At contemporary arts space PhilaMOCA last night in Callowhill, four prominent Philly arts bloggers chatted about the day-to-day operations and aspirations of their publications at Blogging about Philadelphia’s Creative Spaces, a panel put together by Philly.com entertainment editor Leah Kauffman.
The coverage and expertise of the four participating bloggers spanned across the arts community: G.W. Miller III’s Jump Magazine covers Philly’s diverse music scene; Chaucee Stillman’s Streets and Stripes focuses on style and culture in the city; Eric Smith’s Geekadelphia gives the wide geek community a voice; and Conrad Benner’s Streets Dept, is a tribute to local street art (and not the city department).

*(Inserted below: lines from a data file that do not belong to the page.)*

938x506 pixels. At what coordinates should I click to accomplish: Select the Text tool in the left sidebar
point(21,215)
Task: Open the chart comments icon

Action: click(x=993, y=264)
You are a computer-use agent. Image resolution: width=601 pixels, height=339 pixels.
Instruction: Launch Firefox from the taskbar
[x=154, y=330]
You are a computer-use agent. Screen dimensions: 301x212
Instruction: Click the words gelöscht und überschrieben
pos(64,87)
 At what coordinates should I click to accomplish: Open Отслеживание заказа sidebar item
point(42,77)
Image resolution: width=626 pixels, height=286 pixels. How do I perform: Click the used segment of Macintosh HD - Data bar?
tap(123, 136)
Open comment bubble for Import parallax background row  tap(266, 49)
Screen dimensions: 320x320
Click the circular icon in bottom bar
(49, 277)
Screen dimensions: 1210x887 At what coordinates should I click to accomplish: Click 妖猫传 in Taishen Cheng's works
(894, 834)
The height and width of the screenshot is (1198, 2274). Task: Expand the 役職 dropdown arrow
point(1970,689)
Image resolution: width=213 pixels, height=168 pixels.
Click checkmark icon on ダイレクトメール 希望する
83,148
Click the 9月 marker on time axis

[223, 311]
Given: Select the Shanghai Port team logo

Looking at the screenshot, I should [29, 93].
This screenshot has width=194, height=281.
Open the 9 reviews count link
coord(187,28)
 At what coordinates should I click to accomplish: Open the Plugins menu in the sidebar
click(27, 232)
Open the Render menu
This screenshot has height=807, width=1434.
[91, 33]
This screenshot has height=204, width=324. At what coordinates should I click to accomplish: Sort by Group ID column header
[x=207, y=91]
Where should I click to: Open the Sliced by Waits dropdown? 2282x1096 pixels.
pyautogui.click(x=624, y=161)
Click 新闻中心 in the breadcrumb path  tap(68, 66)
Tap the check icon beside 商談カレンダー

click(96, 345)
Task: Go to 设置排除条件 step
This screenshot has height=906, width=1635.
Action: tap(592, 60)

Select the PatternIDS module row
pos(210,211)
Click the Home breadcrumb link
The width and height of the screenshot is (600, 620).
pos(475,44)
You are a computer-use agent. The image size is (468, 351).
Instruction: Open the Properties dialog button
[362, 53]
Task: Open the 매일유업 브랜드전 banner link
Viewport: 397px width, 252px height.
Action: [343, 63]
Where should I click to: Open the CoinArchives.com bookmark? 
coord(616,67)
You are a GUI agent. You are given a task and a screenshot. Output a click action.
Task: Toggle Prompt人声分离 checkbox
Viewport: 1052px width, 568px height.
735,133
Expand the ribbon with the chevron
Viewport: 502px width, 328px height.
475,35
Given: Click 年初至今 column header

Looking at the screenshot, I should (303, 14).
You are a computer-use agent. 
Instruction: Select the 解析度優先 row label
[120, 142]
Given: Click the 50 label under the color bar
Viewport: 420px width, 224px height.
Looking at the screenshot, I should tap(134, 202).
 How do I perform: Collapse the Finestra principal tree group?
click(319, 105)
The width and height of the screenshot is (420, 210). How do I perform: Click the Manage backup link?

There was a common bond among them, which they shared with the crowd, a mix of bloggers and artists and those looking to join in the conversation: write about what you love—and start now.
Smith, who founded Geekadelphia in 2008, remembers launching the publication with partner Tim Quirino a few days after coming up with the idea, nodding to the mantra of JFDI: “Just Fucking Do It.”
The conversation explored financial sustainability—all on stage are operating on a part-time basis—with diverse responses.
Stillman worried that advertising could, for now, compromise her voice, while Miller says he has been hitting the streets to sell ad space. For him, the pitch hasn’t been about wide reach; it’s been an ask to support a local community in Philadelphia. If we don’t give musicians a spotlight, they’ll move to New York, he said.
“Philly is at a turning point,” said Benner, who grew up in the Fishtown neighborhood. “It’s great to watch it happen.”